**PASSAGE FOR REVIEW**
==================================================

Agent: Carter and Rokocoko both had drug exemptions

Racing's Kiwi fly-half Dan Carter trying to get past Toulouse's English fly-half Toby Flood in their match last month. He and two team-mates failed a drug test after the previous Top 14 season's final but the two Kiwis are said to have been allowed t
Racing's Kiwi fly-half Dan Carter trying to get past Toulouse's English fly-half Toby Flood in their match last month. He and two team-mates failed a drug test after the previous Top 14 season's final but the two Kiwis are said to have been allowed to use cortisone to treat injuries.PHOTO: AGENCE FRANCE-PRESSE

WELLINGTON • All Blacks legend Dan Carter's agent yesterday rejected any implication that his client was a drug cheat, after a French report said that he tested positive for steroids along with Joe Rokocoko.

Paris-based sports daily L'Equipe reported on Thursday that the former New Zealand rugby union internationals failed a drug test after their club Racing 92 beat Toulon in the French Top 14 final in Barcelona in June.

Their Argentinian team-mate Juan Imhoff was also caught in the operation carried out by French Anti-Doping Agency (AFLD), according to the paper.

Carter, 34, widely regarded as the best fly-half ever, earned 112 caps and won two World Cups with the All Blacks, racking up a record 1,598 Test points. He is idolised in New Zealand on a level comparable with footballer David Beckham in Britain or basketballer Michael Jordan in America.

The player's management company, Essentially Group, which also represents Rokocoko, 33, said they were "relaxed" about the situation because Racing's club doctor had filled in all the required documents.

Simon Porter, an Auckland-based player agent with the group, said this meant that they had a therapeutic use exemption (TUE) allowing them to use the corticosteroid medication.

==================================================

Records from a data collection
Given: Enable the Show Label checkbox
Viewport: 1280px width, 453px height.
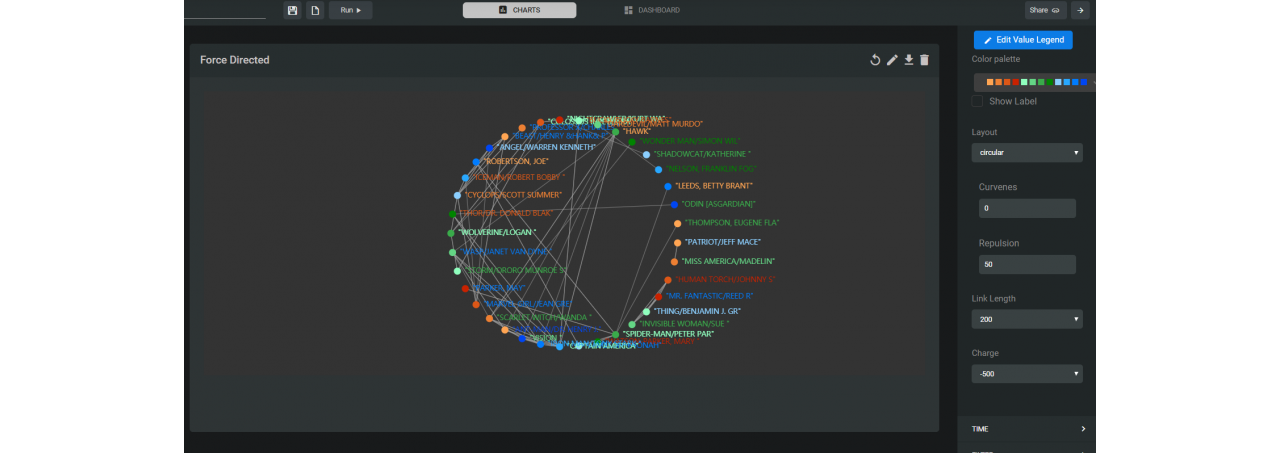Looking at the screenshot, I should [x=978, y=101].
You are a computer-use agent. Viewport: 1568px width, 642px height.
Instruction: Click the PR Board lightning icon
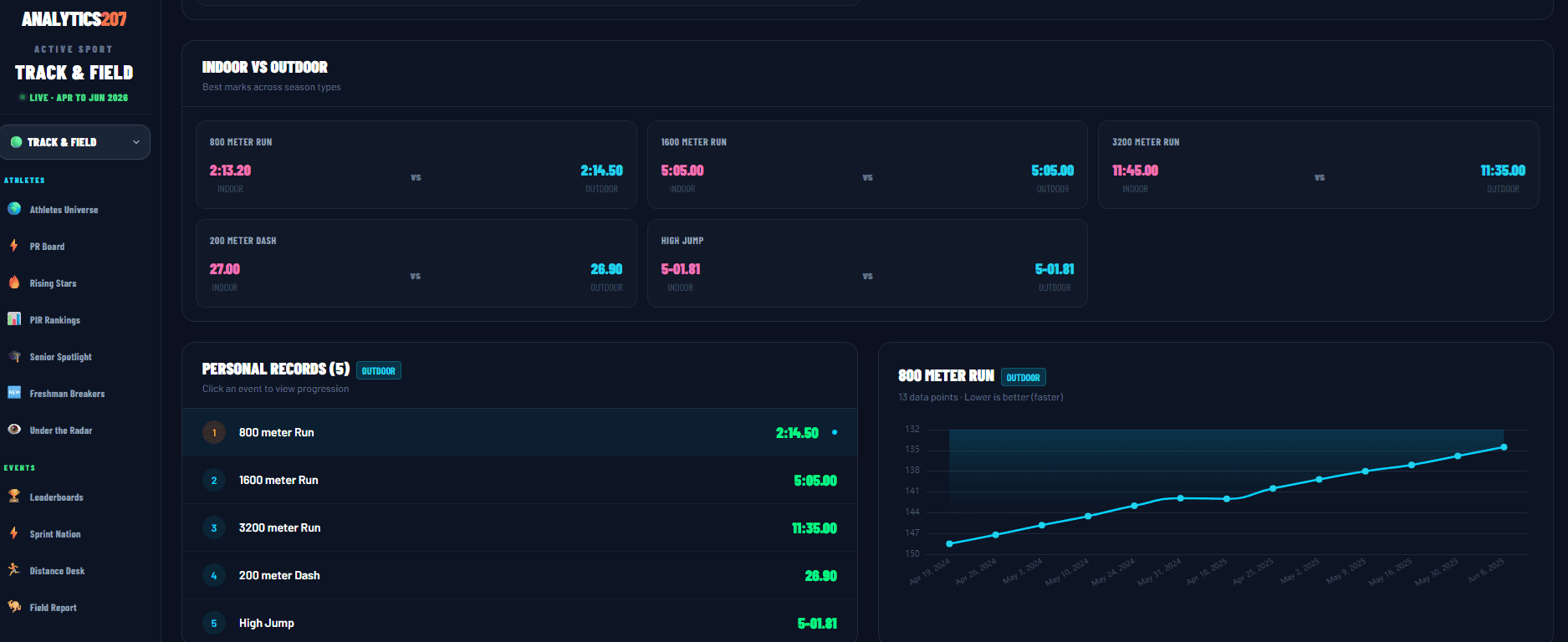coord(14,246)
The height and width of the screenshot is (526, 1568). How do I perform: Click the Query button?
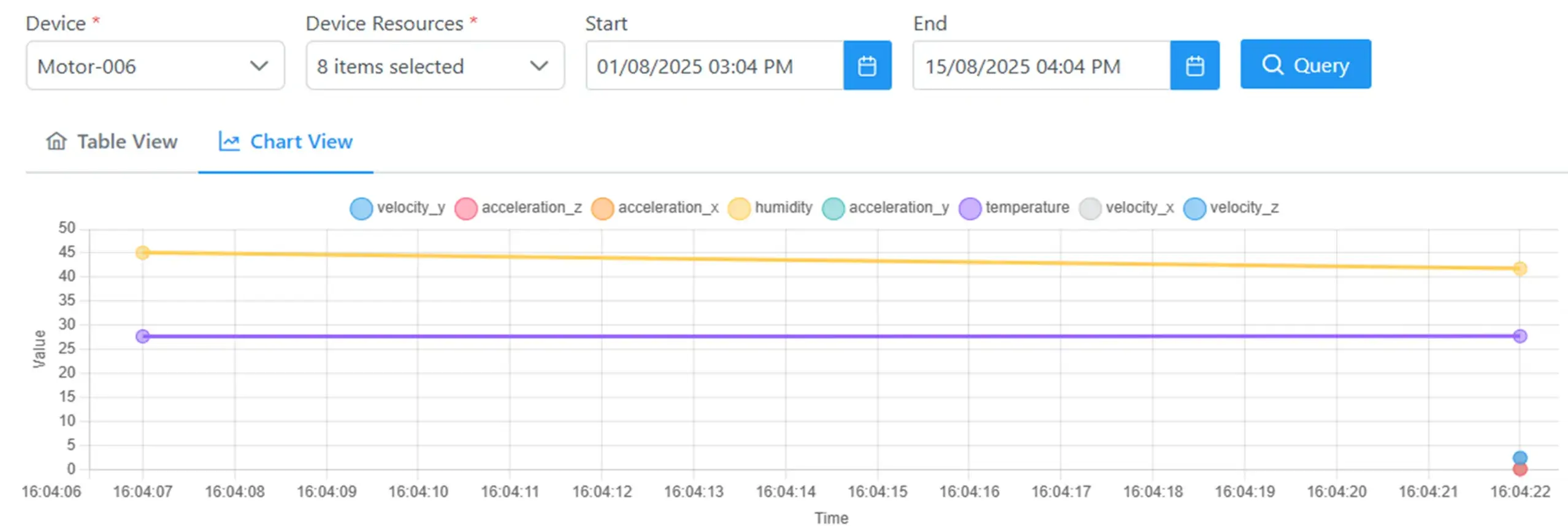click(1304, 64)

==================================================

**PROBLEM DETAILS**
List every person named in the article on the Dan Carter drug test.

**SOLUTION BELOW**
Dan Carter, Toby Flood, Joe Rokocoko, Juan Imhoff, David Beckham, Michael Jordan, Simon Porter